The rules for PR-STV elections have been written and re-written on a number of occasions. For example, one of the first advocates, Mr. Hare, proposed his own quota, whereas these days, we are more acquainted with the one named after Mr. Droop. In general, however, we regard PR-STV as reasonably fair and, for a divided society, its benefits need little emphasis.

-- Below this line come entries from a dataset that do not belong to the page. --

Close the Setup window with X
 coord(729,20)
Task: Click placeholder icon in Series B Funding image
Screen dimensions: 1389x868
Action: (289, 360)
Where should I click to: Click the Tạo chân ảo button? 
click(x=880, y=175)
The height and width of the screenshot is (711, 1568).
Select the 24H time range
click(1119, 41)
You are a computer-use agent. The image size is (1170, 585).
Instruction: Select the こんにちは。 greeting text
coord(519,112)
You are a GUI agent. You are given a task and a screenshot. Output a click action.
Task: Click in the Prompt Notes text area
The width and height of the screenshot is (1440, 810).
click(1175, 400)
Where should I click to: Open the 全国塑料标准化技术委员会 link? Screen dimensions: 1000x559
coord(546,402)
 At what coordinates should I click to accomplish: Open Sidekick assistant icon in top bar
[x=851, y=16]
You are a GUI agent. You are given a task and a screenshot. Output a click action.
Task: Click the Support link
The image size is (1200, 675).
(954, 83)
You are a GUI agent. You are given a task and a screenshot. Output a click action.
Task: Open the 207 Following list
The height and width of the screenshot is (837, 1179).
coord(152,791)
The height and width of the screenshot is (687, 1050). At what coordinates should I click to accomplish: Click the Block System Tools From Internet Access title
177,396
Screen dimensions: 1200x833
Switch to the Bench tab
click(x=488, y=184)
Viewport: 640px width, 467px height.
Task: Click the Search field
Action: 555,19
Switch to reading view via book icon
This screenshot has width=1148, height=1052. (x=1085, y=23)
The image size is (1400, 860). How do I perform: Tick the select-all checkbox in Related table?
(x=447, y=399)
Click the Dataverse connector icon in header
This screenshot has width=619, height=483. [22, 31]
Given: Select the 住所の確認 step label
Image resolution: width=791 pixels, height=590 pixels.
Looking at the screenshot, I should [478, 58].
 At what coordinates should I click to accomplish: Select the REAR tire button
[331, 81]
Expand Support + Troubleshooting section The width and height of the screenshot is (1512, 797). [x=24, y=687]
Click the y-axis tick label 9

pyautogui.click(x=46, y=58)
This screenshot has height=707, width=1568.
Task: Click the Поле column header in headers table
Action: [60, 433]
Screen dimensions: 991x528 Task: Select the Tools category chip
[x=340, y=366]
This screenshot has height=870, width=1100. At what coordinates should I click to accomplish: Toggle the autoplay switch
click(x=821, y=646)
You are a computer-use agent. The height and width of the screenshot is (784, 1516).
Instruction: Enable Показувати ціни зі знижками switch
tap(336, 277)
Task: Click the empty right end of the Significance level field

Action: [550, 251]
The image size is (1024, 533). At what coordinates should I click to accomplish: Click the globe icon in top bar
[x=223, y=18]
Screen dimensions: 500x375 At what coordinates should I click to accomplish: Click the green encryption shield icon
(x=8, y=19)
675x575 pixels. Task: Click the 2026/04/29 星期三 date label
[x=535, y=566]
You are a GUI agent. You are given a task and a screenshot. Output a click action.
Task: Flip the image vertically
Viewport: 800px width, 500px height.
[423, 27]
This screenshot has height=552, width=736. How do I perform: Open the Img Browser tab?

That is not to say, however, that the present rules are perfect; indeed, in one particular respect, they are erroneous, and hence this paper, for every society should try to improve its democratic structures as and when necessary, so as to ensure they are always as fair as possible. The error in the current rules relates to the fact that, in certain instances, the transfer value of a vote will be altered, and this appears to offend the very principle of proportionality upon which the system is supposedly based. We hope the following example will help to explain our argument: imagine, if you will, an election in which four of the candidates are A, B, C and D, and in which A has a surplus in the first count.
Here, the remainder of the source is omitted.